In an interview with CBS' Steve Kroft recorded the day following the deadly attacks on the U.S. Consulate in Benghazi, Libya, killing four including the U.S. ambassador to Libya, Obama was asked if he felt pressure from Israeli Prime Minister Benjamin Netanyahu to change his policy and a draw line in the sand when it comes to Iran's nuclear program.
"When it comes to our national security decisions any pressure that I feel is simply to do what's right for the American people, and I am going to block out any noise that's out there," said Obama.
"Now I feel an obligation -- not pressure but obligation -- to make sure that we're in close consultation with the Israelis on these issues because it affects them deeply. They're one of our closest allies in the region and we've got an Iranian regime that has said horrible things that directly threaten Israel's existence."
Netanyahu has shown increased impatience over the Obama administration's lack of clarity on stating more definitive so-called "red lines" that Iran cannot cross if it wants to avoid war over its nuclear ambitions. Obama has not offered any specific threshold in Iran's nuclear development that would prompt the United States to take action.
The Romney campaign issued a statement Sunday shortly after the segment, which featured interviews with both Obama and Republican nominee Mitt Romney discussing a variety of topics. The statement claimed the president's comments were evidence of his lack of seriousness toward Israel as a valued ally.
"Tonight on 60 Minutes, President Obama called Israel's legitimate concern about the impact of an Iran armed with nuclear weapons 'noise' and referred to Israel as merely 'one of our closest allies in the region,'" said Romney spokeswoman Andrea Saul.
Saul continued in the statement: "This is just the latest evidence of his chronic disregard for the security of our closest ally in the Middle East. Governor Romney's views stand in sharp contrast to the President's. Governor Romney strongly believes that Israel is our most important ally in the Middle East and that support for Israel is essential to extending freedom, peace and democracy throughout the region. As president, Governor Romney will restore and protect the close alliance between our nation and the state of Israel."
While the Romney campaign statement Sunday said the Republican nominee's views stand in "contrast" with those of Obama, Romney earlier this month conceded a rare comparison between himself and his opponent, saying the two would draw the same "red line" on nuclear weapons in Iran.
"My red line is Iran may not have a nuclear weapon. It is inappropriate for them to have the capacity to terrorize the world," Romney said on September 14 on ABC's "Good Morning America."
"Iran as a nuclear nation is unacceptable to the United States of America," Romney added.

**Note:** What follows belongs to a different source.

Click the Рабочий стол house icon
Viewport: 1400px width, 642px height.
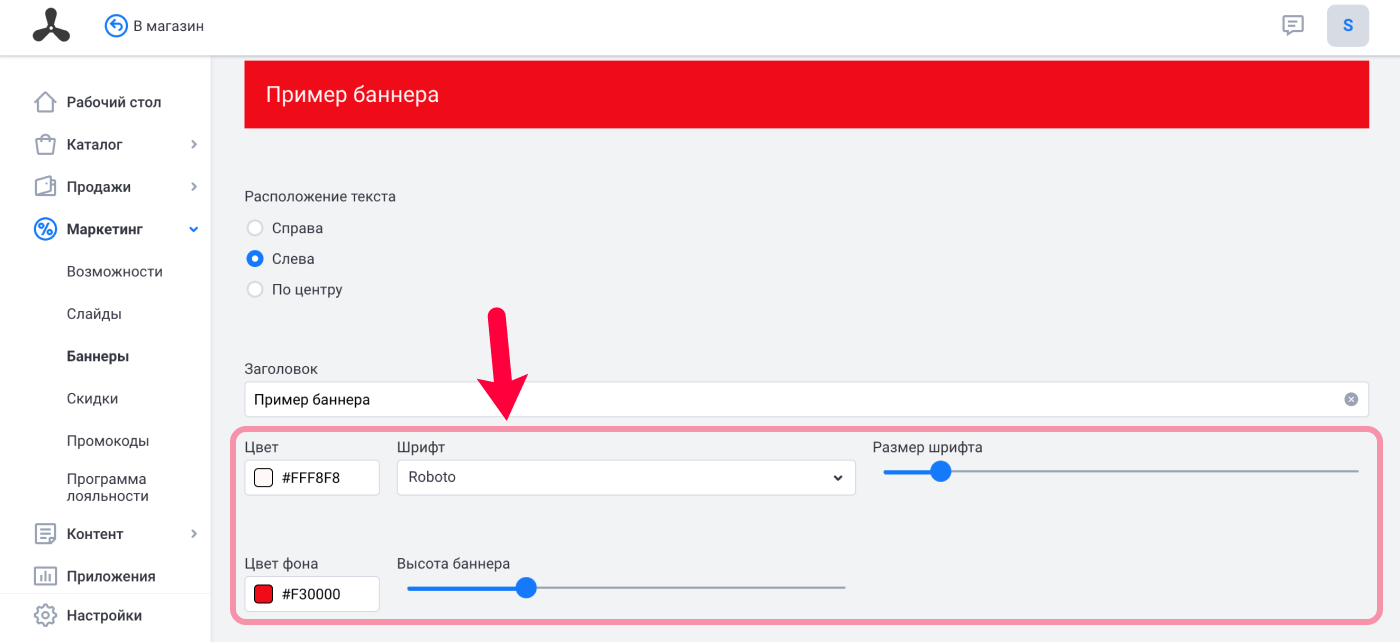[x=45, y=102]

The president has used almost identical language to describe the situation in Iran. When asked if the two would have the same "red line" going forward, Romney said "yes."
"And recognize that when one says that it's unacceptable to the United States of America that that means what it says. You'll take any action necessary to prevent that development, which is Iran becoming nuclear," Romney said.
Romney reiterated in the September 14 interview, however, that his policies would have been more effective than those of the president in halting efforts to develop nuclear weapons, namely the implementation of harsh sanctions-measures which the administration and other countries have already begun to enforce.
"I said that crippling sanctions needed to be put in place immediately. This was a long time ago, several -- five years ago, I believe. Crippling sanctions such that their economy would be on its knees, at this point," he said.
Obama came under fire earlier in September, however, for allegedly refusing to meet with Netanyahu to discuss a "red line" for Iran's nuclear program.
Romney said at a campaign event in Florida following the attacks on the U.S. Consulate in Libya that as president, "I can't ever imagine if the prime minister of Israel asked to meet with me, I can't imagine ever saying no. They're our friends. They're our closest allies in the Middle East."
The Obama administration pushed back on reports that the White House turned down requests for a meeting from Netanyahu to discuss, in person, threats to Israel by Iran's nuclear program, releasing a statement saying there was no such request and no meeting was denied. Within hours of the story breaking, however, Obama called the Israeli prime minister and said the two countries maintain "close cooperation on Iran and other security issues."